Brent crude fell below $117 a barrel today as the ongoing debt crises in Europe and the United States kept skittish investors…

Brent crude fell below $117 a barrel today as the ongoing debt crises in Europe and the United States kept skittish investors away from risky assets, while the possibility of a second IEA oil release also weighed on sentiment.

Brent crude futures fell 97 cents to $116.29 a barrel at 0815 GMT, after touching a low of $116.12 earlier in the session, while US crude fell 47 cents to $96.77 a barrel.

Oil prices reversed Friday's gains as nervous investors took refuge in gold, which hit record highs in Canadian dollars and South African rand on Monday after earlier touching an all-time high in dollar, euro and sterling terms.

Policymakers on both sides of the Atlantic have offered no clear solutions to markets on their respective debt problems, forcing investors into perceived 'safe havens.'

The IEA stock release had driven Brent prices down to $102.28 on June 27th, but now prices are at a similar level to where the front-month contract was trading when the Organization of the Petroleum Exporting Countries failed to agree on a collective output increase on June 8th.

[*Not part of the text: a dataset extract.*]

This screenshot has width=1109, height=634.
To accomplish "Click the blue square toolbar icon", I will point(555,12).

"It is too early for the IEA to release stocks for the second time within such a short time," said Serene Lim of ANZ bank. "In the previous release, there were some countries that were not producing or releasing the stipulated amount."

Republican and Democratic senators sought yesterday to craft a plan that could avert an unprecedented default by the top oil consumer Unites States while making modest cuts in the deficit.

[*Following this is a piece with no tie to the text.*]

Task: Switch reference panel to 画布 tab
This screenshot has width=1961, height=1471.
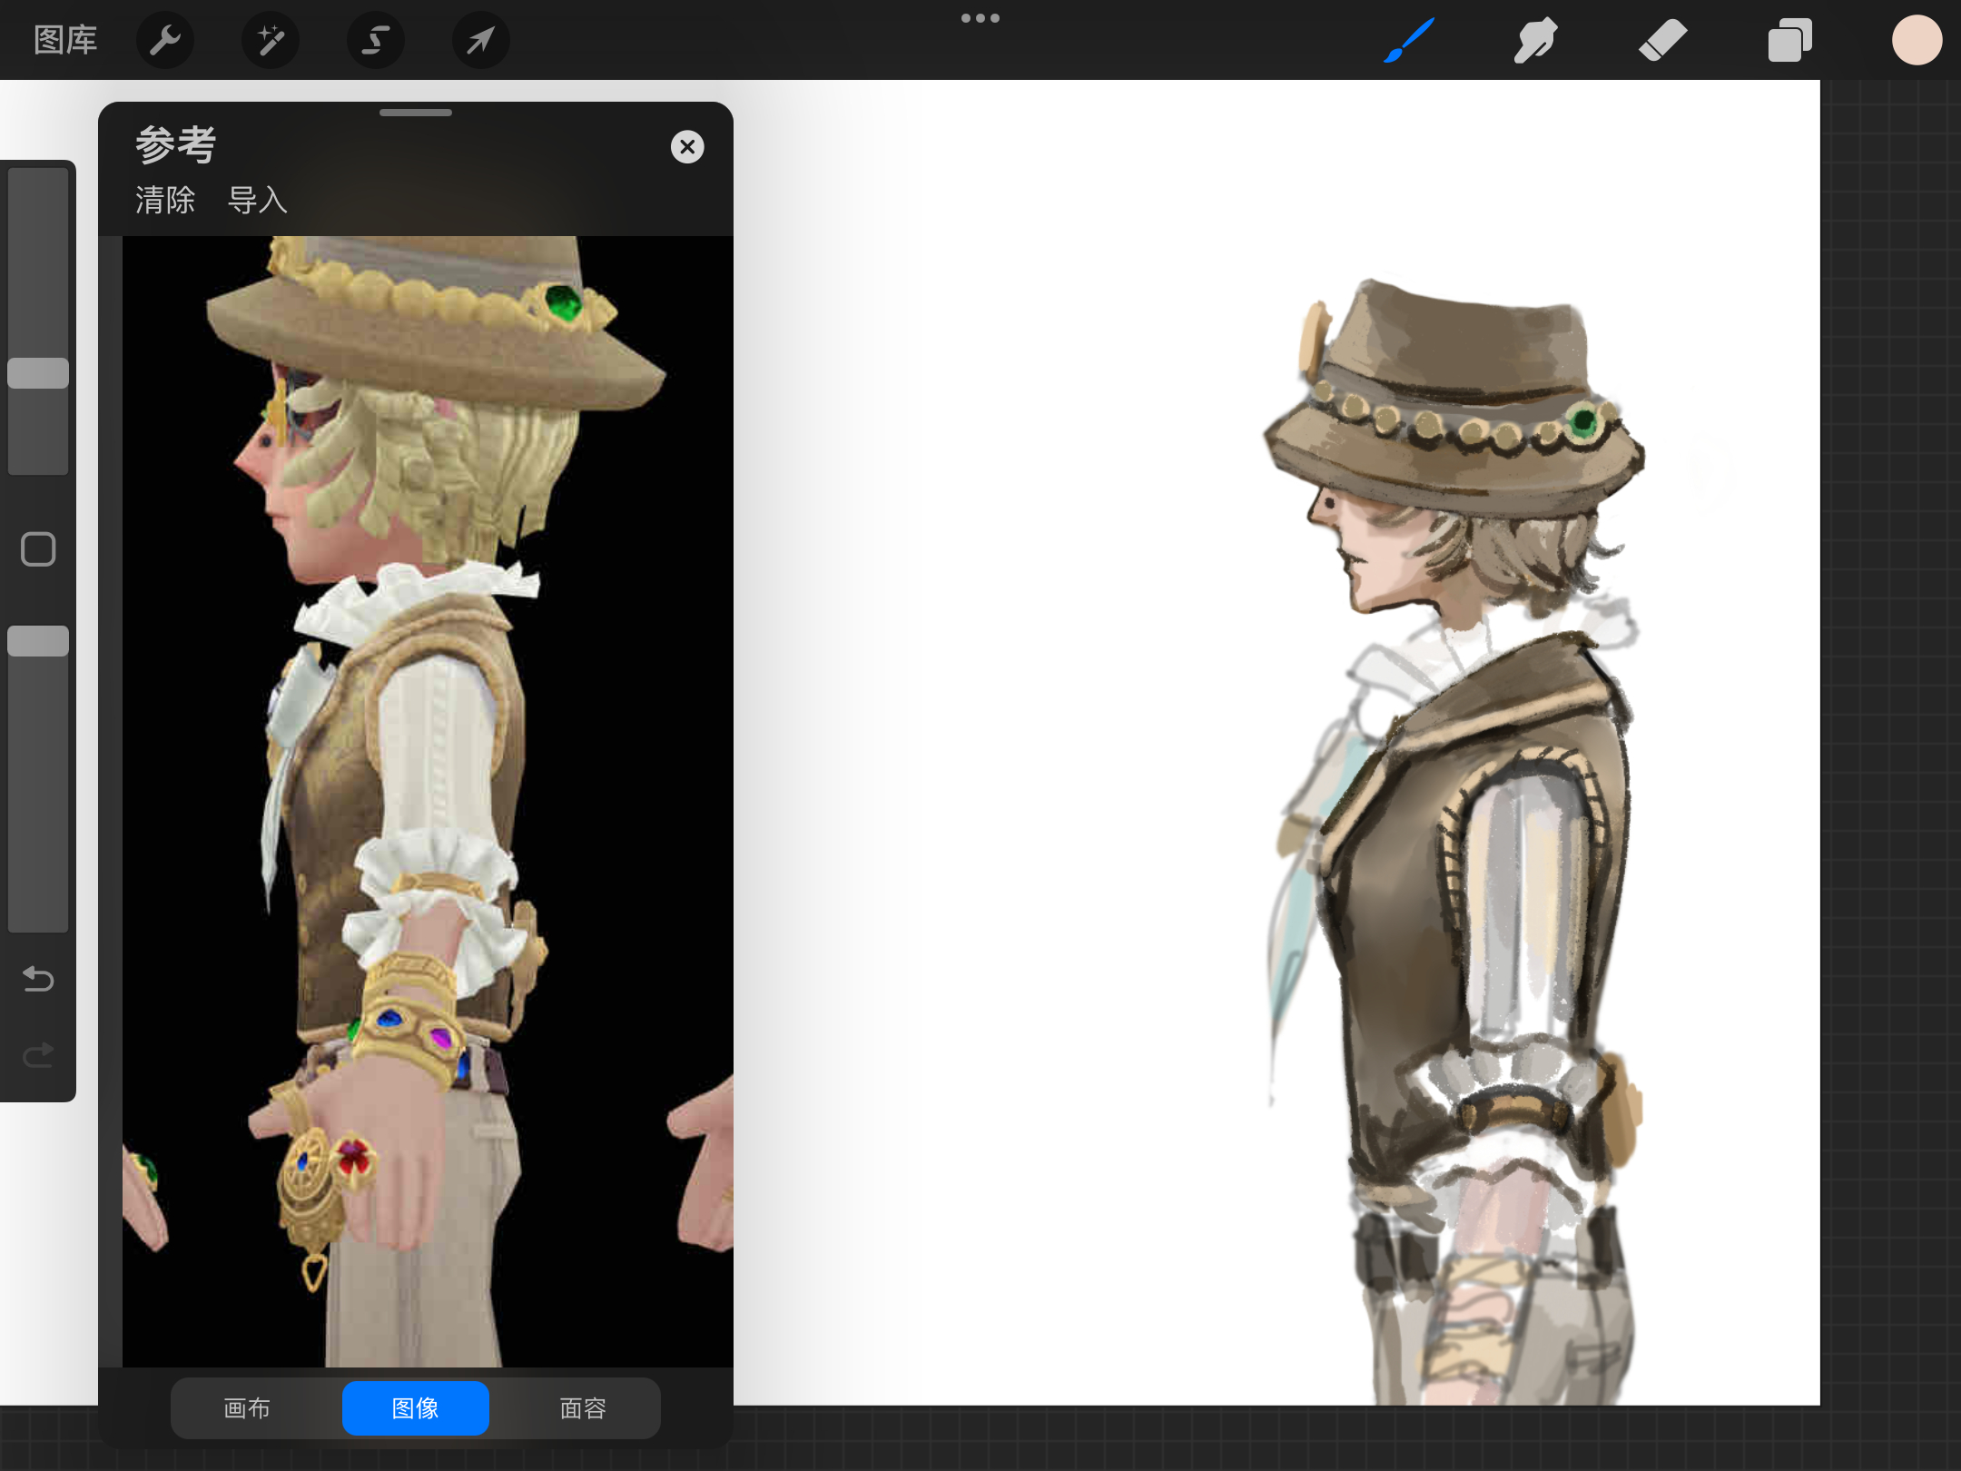Action: pos(247,1408)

But there were few signs of progress as the August 2nd deadline to avoid a default drew dangerously close.

Failure to increase the debt ceiling by then could send shockwaves through global financial markets and may plunge the United States into another recession, economists have warned.

In Europe, eight of 90 banks failed "stress tests" performed to determine if they could withstand a long recession. Expectations were for up to 15 banks to fall short. But the better-than-expected results of the stress test failed to dispel the broader gloom sweeping across markets.

"The market continues to focus around issues of sovereign debt and the raising of the US debt ceiling," said Ben Westmore, a commodities analyst at National Australia Bank.

Global consumer confidence fell in the second quarter to its lowest level in a year and a half as an uncertain economic outlook, a deepening euro zone debt crisis and rising inflation made people more cautious, a survey showed.

But confidence was lowest in euro zone countries engulfed by the debt crisis with Greece coming bottom of the global ranking, it said.

German chancellor Angela Merkel called yesterday for private investors to make a major contribution to bailing out Greece, as pressure rose for radical action to cut the country's debt burden.

With debt issues at the forefront, investors put the persisting political unrest in Syria and Yemen behind them.

Syrian tanks had surrounded a town near the border with Iraq's Sunni heartland on Sunday after thousands of people, emboldened by defections among security forces, took to the streets there denouncing president Bashar al-Assad.

In Yemen, forces backed by armed tribesmen launched an offensive to retake Zinjibar, capital of southern Abyan province, officials said yesterday, after months of fighting with Islamist militants who seized the city.

Dozens have been killed and some 54,000 civilians have fled Abyan, which has descended into daily bloodshed as the army confronts militants the government says have ties to al Qaeda.